Stored records:

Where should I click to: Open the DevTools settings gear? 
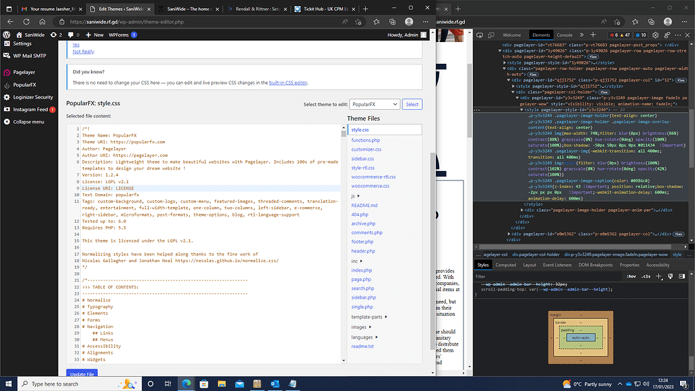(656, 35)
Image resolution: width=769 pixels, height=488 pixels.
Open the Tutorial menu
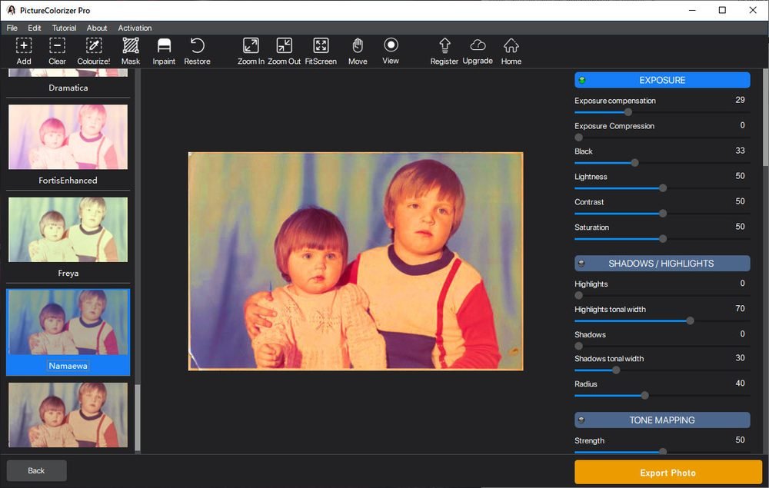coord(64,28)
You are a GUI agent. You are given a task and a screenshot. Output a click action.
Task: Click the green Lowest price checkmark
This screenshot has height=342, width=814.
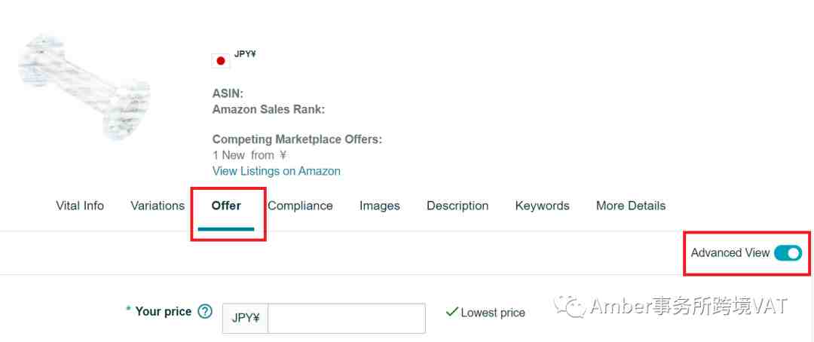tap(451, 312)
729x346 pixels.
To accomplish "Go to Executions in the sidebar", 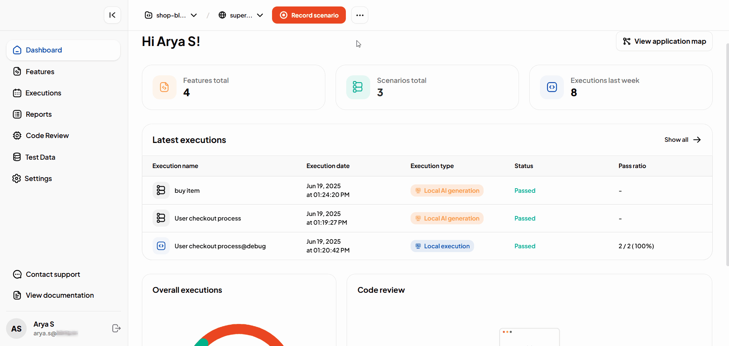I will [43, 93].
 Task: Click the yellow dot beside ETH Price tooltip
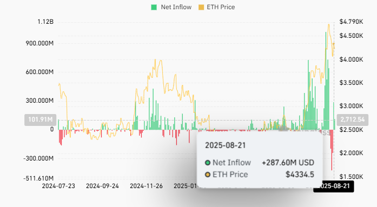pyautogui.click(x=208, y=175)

* * *

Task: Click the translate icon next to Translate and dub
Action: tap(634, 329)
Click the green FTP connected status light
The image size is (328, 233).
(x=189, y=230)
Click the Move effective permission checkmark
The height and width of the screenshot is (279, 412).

==

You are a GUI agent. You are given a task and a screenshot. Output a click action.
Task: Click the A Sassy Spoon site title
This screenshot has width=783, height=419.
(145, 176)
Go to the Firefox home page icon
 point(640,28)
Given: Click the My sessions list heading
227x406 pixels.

» Work instruction: Set down, unchanged, only those lines above that fall between the line with "This screenshot has width=783, height=419." and the line with "227x406 pixels.", the two end lines included.

» Exercise solution:
This screenshot has width=783, height=419.
(145, 176)
Go to the Firefox home page icon
 point(640,28)
Given: Click the My sessions list heading
227x406 pixels.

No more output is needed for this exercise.